• DIRECTION 1
Reproduce the portion of the yoga and meditation post between "As far as my" and "it wants to.", inclusive.
• DIRECTION 2
According to the yoga and meditation post, how long does the writer meditate each morning?
• DIRECTION 3
Extend the yoga and meditation post, starting after its final sentence.

So yeah, I didn’t get a whole lot of exercising done.  I did, however, establish the (mostly) daily habit of doing yoga every morning.  I do sun salutations, even if I only do one.  The point is to just roll out the mat and do it just for the habit.  I was up to eight before I got the cold with the hacking cough and had to lay off for a few days: I’ve only just gotten back up to that.  I’m getting a bit bored with the sun salutations, though, so I went to YogaJournal.com and used their sequence builder to make myself a routine that I should be able to do in 15 minutes or less (we’ll see: I haven’t tried it yet).  Hopefully that will give my body more of a workout and be a little less monotonous.  I’d also like to get back to yoga class at my local studio now that I’m feeling better.  I was going fairly regularly until all of the injury and sickness hit, and I haven’t been back since.  My yoga buddy is out of nursing school for the semester now, too, so maybe we can help each other get to class again.

Metaphysically, I’m doing great.  My meditation practice is going swimmingly.  I missed a few days when I was really ill, since it’s hard to meditate when you can’t breathe, but other than that, I’ve been meditating for half an hour every morning after I make my coffee/tea (lately it’s been coffee).  I have a program on my iPhone called Insight Timer that has a number of bells and chimes to start and stop my sessions, and would have interval chimes if I chose to.  It keeps track of how many days in a row I’ve meditated and gives me “milestones” when I’ve reached certain markers, which is a nice little incentive to make sure I sit every day.  There are also groups I could join if I wanted to, and I could make ‘friends’ with other meditators.  Almost like Facebook for meditators.

As far as my actual sitting sessions go, I’ve been using two different techniques to help focus my mind.  I’ll either use the Japanese Zen technique of counting my breaths (I count each inhale and exhale separately, though some count each inhale and exhale as one), one to ten in Japanese (I prefer that to English for some reason), or I’ll use the technique called labeling, where I “label” each action that I detect, including my breaths.  So it would be like this: “…rising (for the inhale)…falling (for the exhale)…rising…chirping (a bird outside)…falling…clicking (the HVAC switches on)…blowing (the air coming out of the vent)…rising…scratching (the cat uses the catbox)…falling…wetness (the cat sniffs your fingers with its wet nose)…”, so on and so forth.  The point is to give my mind something to do other than bounce around doing whatever the hell it wants to.

• GIVEN INFORMATION
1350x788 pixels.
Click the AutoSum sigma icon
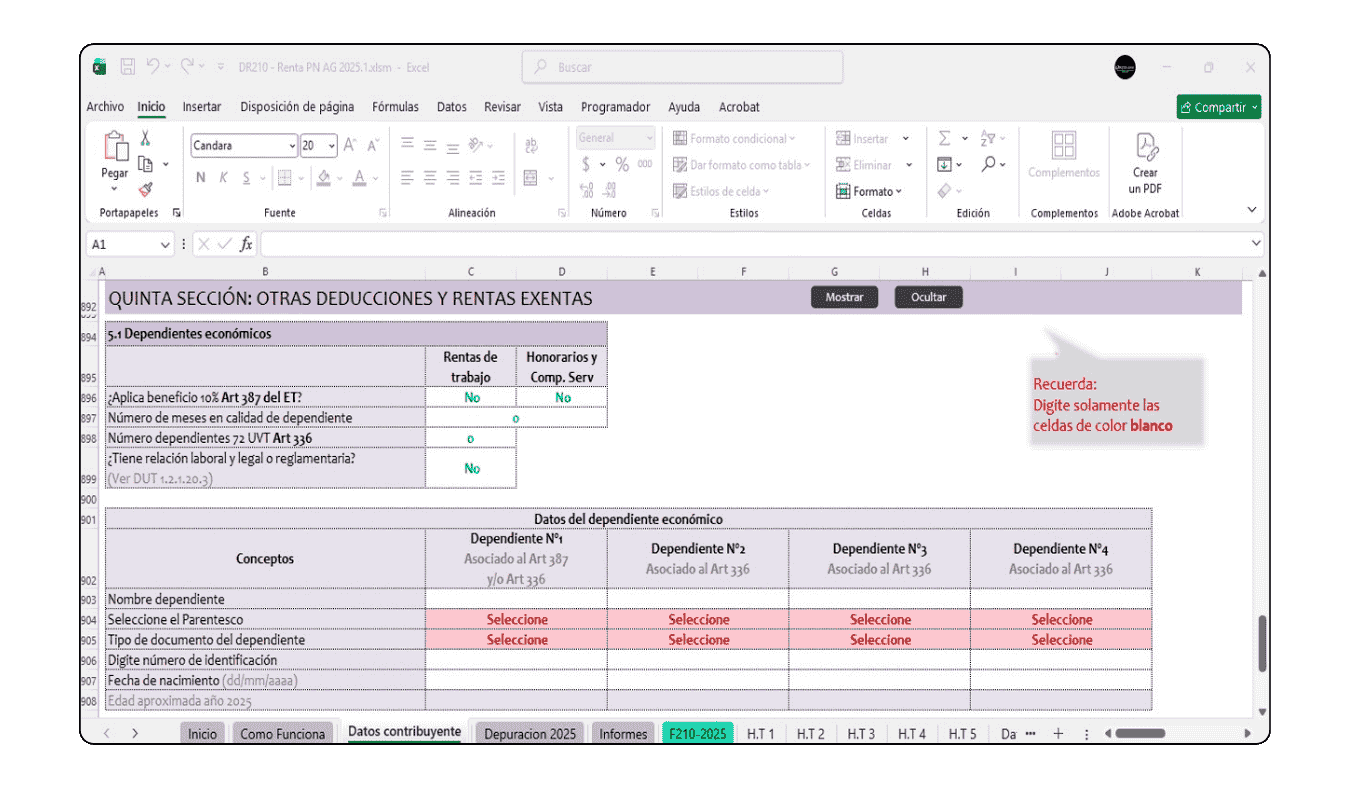tap(944, 139)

• EXPECTED ANSWER 1
As far as my actual sitting sessions go, I’ve been using two different techniques to help focus my mind.  I’ll either use the Japanese Zen technique of counting my breaths (I count each inhale and exhale separately, though some count each inhale and exhale as one), one to ten in Japanese (I prefer that to English for some reason), or I’ll use the technique called labeling, where I “label” each action that I detect, including my breaths.  So it would be like this: “…rising (for the inhale)…falling (for the exhale)…rising…chirping (a bird outside)…falling…clicking (the HVAC switches on)…blowing (the air coming out of the vent)…rising…scratching (the cat uses the catbox)…falling…wetness (the cat sniffs your fingers with its wet nose)…”, so on and so forth.  The point is to give my mind something to do other than bounce around doing whatever the hell it wants to.

• EXPECTED ANSWER 2
Half an hour.

• EXPECTED ANSWER 3
Some of the stuff on meditation that I’ve read seems to think that if you give your mind something to do with one of these or another technique then you’ll maintain focus since the mind can only do one thing at a time.  Bullshit.  I don’t know about you, but my mind can do several things at once.  Consequently, I sometimes have to double up on my focus techniques.  It helps a lot since I have to concentrate much more heavily on both counting and labeling at the same time.  They don’t leave room for much else other than the internal space they’re intended to create.  Which is the point.  Emptiness.  Or at the very least, mindfulness.  When everything is working right, I can get to this place where I’m not feeling, I’m not thinking, I’m not worrying or doing anything else conscious with my brain.  It’s just…quiet, and I’m perfectly aware of everything around me.  Then my thinking brain realizes I’ve achieved what I’ve been going for, and it pops like a bubble in slow motion.  These snippets of awareness are rare and fleeting, but they’re becoming somewhat more frequent and slightly longer.

As far as the rest of my life goes, I think I’ve carried that awareness practice into the rest of my day, even if I haven’t done so consciously.  I’m much more attuned to my emotional states than I was before, or at least to the negative ones, so I think I’m more likely to catch them before they turn into something ugly.  They also happen less often.  I think I’m less moody from day to day, and I feel more stable.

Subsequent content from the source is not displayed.